| Opgave |
Pak de tekst over Agnieszka Holland en haar film Fever op na de laatste zin en schrijf hem verder.

| Bronfragment |
Fever

De tragiek van heroïsche helden

Fever

Eind jaren zeventig was Agnieszka Holland (1948) een van de grote beloften van de nieuwe Poolse cinema.

Na een opleiding aan de Praagse filmschool FAMU keerde Holland in 1971 terug naar Polen en werd regieassistent van Krzysztof Zanussi (Illuminatie, 1973). Daarna ontwikkelde ze zich verder onder de vleugels van Andrzej Wajda en schreef onder andere met hem het scenario voor Zonder verdoving (1978).

Acteurs uit de provincie (1979) werd haar eerste eigen lange speelfilm, waarmee ze in Nederland op het festival van Rotterdam veel respect afdwong en in Cannes de internationale persprijs won. Door de ‘Poolse winter’ van generaal Jaruzelski duurde het meer dan tien jaar voordat nu eindelijk haar tweede film vertoond kan worden: Fever.

Toen Jaruzelski eind 1981 in Polen de macht overnam, bevond Holland zich in Parijs. Toen en daarvoor al had ze zich – in het kielzog van Solidarność – dermate kritisch uitgelaten over het Poolse regime dat een voorlopige ballingschap haar deel zou zijn. Op plaatsen als het Rotterdamse festival onderhield ze haar contacten met collega’s als Kieślowski. En sedertdien maakte ze buiten haar geboorteland vier lange speelfilms, waaronder een paar flinke draken als Bittere Ernte (1985) en To Kill a Priest (1988), over de moord op de Poolse priester Popiełuszko. Een niet minder sentimenteel scenario schreef ze voor Andrzej Wajda’s Korczak (1990).

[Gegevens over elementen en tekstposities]
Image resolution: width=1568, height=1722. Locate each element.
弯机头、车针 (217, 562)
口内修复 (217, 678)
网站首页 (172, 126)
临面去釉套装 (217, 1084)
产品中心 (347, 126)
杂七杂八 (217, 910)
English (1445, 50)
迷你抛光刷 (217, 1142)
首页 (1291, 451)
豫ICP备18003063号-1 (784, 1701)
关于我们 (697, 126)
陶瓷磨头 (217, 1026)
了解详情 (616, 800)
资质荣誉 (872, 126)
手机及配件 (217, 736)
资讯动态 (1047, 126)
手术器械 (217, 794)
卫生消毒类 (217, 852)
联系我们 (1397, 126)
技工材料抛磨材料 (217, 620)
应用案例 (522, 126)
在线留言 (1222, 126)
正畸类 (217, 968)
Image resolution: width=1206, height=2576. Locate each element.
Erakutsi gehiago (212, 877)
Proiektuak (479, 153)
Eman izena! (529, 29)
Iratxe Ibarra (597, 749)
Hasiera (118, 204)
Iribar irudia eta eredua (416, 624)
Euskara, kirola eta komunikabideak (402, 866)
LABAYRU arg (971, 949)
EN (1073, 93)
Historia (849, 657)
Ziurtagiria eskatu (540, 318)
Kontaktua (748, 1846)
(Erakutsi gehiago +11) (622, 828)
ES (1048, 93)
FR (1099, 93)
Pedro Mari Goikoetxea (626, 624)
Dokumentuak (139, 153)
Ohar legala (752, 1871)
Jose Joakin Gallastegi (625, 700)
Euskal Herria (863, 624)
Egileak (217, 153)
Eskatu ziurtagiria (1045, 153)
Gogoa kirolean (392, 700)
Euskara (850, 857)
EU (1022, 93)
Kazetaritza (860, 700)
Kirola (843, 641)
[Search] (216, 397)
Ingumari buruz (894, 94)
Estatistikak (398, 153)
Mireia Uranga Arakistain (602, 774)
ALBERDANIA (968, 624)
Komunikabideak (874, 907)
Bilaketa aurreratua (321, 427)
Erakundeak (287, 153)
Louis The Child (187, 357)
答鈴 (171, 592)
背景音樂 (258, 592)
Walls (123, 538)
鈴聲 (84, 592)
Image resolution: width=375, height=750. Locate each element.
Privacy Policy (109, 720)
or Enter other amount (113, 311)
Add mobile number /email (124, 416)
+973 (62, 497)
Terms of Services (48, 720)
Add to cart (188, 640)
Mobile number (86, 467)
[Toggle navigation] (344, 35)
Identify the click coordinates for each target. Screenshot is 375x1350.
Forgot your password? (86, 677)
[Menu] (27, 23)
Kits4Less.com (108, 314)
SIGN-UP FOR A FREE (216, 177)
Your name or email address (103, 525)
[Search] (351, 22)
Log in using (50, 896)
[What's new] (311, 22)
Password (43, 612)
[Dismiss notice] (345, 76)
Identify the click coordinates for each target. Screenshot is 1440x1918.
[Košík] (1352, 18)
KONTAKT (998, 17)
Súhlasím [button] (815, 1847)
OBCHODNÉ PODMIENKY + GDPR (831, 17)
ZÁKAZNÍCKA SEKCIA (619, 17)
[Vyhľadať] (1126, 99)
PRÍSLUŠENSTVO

| Antwoord |
Nu we de gelegenheid krijgen Hollands tweede speelfilm Fever te zien, wordt een stuk helderheid geworpen op die ‘mindere’ periode van Holland, die gemakshalve maar werd verklaard door het afgesneden zijn van de wortels. En ook wordt duidelijk(er) wat haar verbindt met (het werk van) Wajda.

Fever is een groots opgezette kostuumfilm die zich afspeelt in de periode 1905-1907, toen er een golf van revolutionair geweld over Polen spoelde. Mikpunt van het verzet van nationalistische, socialistische en anarchistische groeperingen was de tsaristische onderdrukking. Holland volgt in haar film drie jonge revolutionairen.

Leon is de zoon van welgestelde ouders, die net uit de gevangenis is ontsnapt en absoluut van plan is door te gaan met gewelddadige acties. Aan het verzoek van zijn vader het land met een flinke som geld een tijdje te verlaten, weigert hij te voldoen. De jonge en mooie Kama, die verliefd op hem is, wil graag meedoen aan een aanslag op de tsaristische gouverneur, waarbij ze de kans loopt zelf het leven te laten. Zij beramen de aanslag samen met Wojtek, een jongen die Leon leerde kennen toen hij op het platteland actief was. De drie beschikken over een prachtige handgemaakte bom, waarvan de maker inmiddels is ingerekend.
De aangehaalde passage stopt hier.